■ Material for this task ■
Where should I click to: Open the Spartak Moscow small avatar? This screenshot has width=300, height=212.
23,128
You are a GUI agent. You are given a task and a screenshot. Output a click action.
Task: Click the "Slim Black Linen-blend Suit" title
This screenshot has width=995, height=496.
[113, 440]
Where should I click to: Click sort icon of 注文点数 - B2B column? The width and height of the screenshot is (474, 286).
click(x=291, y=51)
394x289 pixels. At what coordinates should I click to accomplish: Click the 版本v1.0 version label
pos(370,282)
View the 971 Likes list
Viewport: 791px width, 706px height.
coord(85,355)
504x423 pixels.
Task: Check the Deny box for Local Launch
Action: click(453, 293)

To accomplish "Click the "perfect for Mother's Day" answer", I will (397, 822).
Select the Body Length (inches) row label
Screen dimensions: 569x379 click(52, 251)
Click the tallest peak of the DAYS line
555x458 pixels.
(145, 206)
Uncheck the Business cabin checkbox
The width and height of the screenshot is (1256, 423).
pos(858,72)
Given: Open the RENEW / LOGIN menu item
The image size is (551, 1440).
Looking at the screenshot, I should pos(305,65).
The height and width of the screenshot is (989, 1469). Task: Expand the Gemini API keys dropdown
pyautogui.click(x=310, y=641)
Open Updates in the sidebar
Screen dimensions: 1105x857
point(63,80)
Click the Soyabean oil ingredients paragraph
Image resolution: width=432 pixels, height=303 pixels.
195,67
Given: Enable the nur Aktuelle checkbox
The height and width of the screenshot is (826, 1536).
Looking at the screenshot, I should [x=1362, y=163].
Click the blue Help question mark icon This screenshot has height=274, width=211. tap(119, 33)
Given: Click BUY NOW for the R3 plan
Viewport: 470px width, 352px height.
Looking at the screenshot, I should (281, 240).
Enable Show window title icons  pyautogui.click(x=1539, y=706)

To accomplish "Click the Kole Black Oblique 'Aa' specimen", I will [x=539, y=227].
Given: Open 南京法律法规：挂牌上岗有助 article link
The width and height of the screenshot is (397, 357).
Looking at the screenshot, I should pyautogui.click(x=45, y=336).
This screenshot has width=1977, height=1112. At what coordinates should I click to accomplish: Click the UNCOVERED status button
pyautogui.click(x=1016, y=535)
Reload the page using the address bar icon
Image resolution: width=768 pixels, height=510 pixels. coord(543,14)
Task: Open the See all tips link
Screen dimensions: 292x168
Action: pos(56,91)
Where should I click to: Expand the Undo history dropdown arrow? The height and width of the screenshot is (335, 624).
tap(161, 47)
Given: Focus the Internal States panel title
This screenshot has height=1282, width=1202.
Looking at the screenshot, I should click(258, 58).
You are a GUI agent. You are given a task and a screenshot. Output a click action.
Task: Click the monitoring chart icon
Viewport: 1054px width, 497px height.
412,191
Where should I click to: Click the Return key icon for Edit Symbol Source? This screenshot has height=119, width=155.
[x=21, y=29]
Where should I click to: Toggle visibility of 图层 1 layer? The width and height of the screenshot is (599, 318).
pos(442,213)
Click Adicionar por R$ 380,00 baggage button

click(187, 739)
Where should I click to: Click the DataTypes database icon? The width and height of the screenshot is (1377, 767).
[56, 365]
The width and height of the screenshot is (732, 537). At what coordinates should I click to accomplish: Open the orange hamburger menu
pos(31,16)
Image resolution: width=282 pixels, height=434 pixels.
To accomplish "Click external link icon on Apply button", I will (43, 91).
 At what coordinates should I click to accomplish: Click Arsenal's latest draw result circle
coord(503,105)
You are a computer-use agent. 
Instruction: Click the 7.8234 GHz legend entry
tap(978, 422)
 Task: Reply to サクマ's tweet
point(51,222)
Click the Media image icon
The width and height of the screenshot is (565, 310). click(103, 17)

■ Problem to solve ■
The only output should be the lines from the one containing "Task: Reply to サクマ's tweet" through the final line of the material above, copied exactly.

■ Task response ■
 Task: Reply to サクマ's tweet
point(51,222)
Click the Media image icon
The width and height of the screenshot is (565, 310). click(103, 17)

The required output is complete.